_Excerpted passage_
___

By Raheem F. Hosseini and Steph Rodriguez
Thursday, Sacramento’s students took to the streets to speak up for Stephon Clark.
Their voices arrive before they do. They’ve been marching for blocks, their numbers growing with each school that joins them.
They start at Sacramento City College, where around noon chants of “Walk on out!” grow louder as demonstrators march up the library’s spiral staircase holding signs that read “No Justice! No Peace!” “Say His Name” and others with a photo of Stephon Clark’s likeness. Protestors hop on top of large tables shouting, “Walk on out!”
They walk through Rodda Hall before gathering in a small parking lot next to Freeport Boulevard, where organizers take turns on a portable megaphone encouraging the crowd to march on to McClatchy High School.
After a stop at Sacramento High, they arrive at St. Hope Academy in Oak Park. It takes a minute, but the friendly takeover unleashes more students. There are symbolic black caskets.

___

_What the task requires_
List every school named in the report on the Sacramento student march for Stephon Clark, in the order each first appears.

_Collected material_
___

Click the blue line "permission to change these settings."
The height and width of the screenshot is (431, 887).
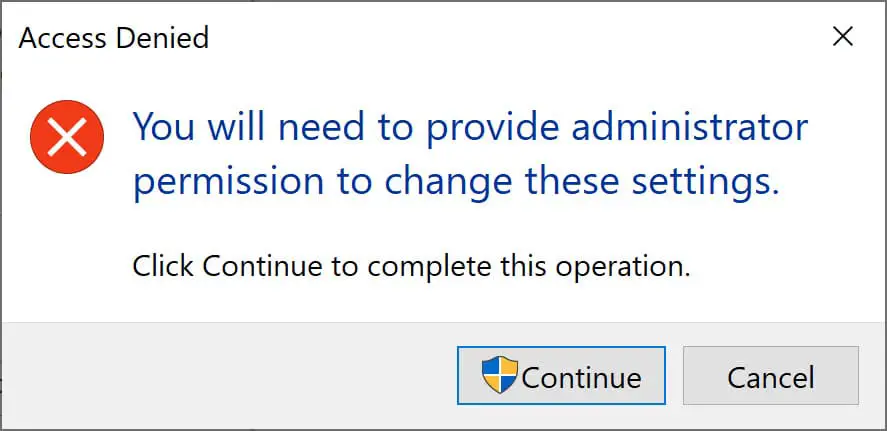pyautogui.click(x=456, y=182)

___

_Problem solution_
Sacramento City College
McClatchy High School
Sacramento High
St. Hope Academy